The Haverhill Gazette
---- — The kids are all smiles on the Whittier Regional High stage as they bop to ‘50s rock and roll with their loose hip, finger-snapping dance moves.
The high-spirited cast is winding down its rehearsals for the foot-stomping musical comedy “All Shook Up,’’ which opens March 14.
Advance tickets for the three shows are on sale at the school store for $6 and will be sold for $8 at the door March 14 and 15 at 7 p.m. and March 16 at 2 p.m.
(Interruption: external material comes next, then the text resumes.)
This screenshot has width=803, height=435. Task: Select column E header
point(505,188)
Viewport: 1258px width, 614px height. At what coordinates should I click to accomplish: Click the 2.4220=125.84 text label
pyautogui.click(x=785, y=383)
“It’s going to be a blast,’’ said Whittier senior Nick Bias of Methuen, who plays Dennis, one of the lead characters. “The play is hilarious. When we first read the script, we were hooting and hollering all over the place.’’
The play is built around songs made famous by Elvis Presley and has a 1955 setting in a small town in middle America. It’s where one girl’s dream and a surprise visit from a mysterious leather-jacketed, guitar-playing stranger helps a small town discover the magic of romance and the power of rock and roll.
Among the 24 songs featured in the score are classics like “Heartbreak Hotel,” “Love Me Tender,” “Don’t Be Cruel,” “Can’t Help Falling in Love” and the title tune “All Shook Up.’’
Whittier senior Adelia Purdy, 17 of Amesbury plays Matilda Hyde, the mayor of the town. It’s her first lead role in her four-year stage career at Whittier and she is feeling a mix of excitement and pressure.
“In the past, I’ve been in the ensemble where you can blend in,’’ she said. “Now, everyone is watching me. I’m the bad guy. I passed a law in my town to abolish singing and dancing, and necking and tight pants.’’
She has a sheriff to help her enforce the rules, but her biggest challenge is to avoid giggling when she has to chastise the young upstarts, who are her high school friends in real life, for stirring things up with their rock and roll.
“I have to be very stern,’’ she said, giggling at the thought of the Mamie Eisenhower Decency Act she has imposed as mayor.
Nick Bias playing the sidekick to Chad, the guitar-playing stranger who brings music and romance to town.
“I’m an awkward young lad who is going to dental school,’’ he said.
The cast of 36 students and the crew are hoping for a sold-out show when the curtain goes up.
“I encourage everyone to come,’’ said Whittier freshman Selina Brito of Haverhill, who has several ensemble parts. “It’s loud and fun, like ‘Grease’ and ‘Footloose’ mixed together.’’
“It’s a high-energy show with foot-stomping, irresistible music everyone will know,’’ said producer Linda Urban, a music teacher at Whittier.
She is co-directing the play this year with Richard Porcelli, who is a media specialist and librarian at the school.
“The kids have worked really hard and it’s going to be a great show,’’ he said.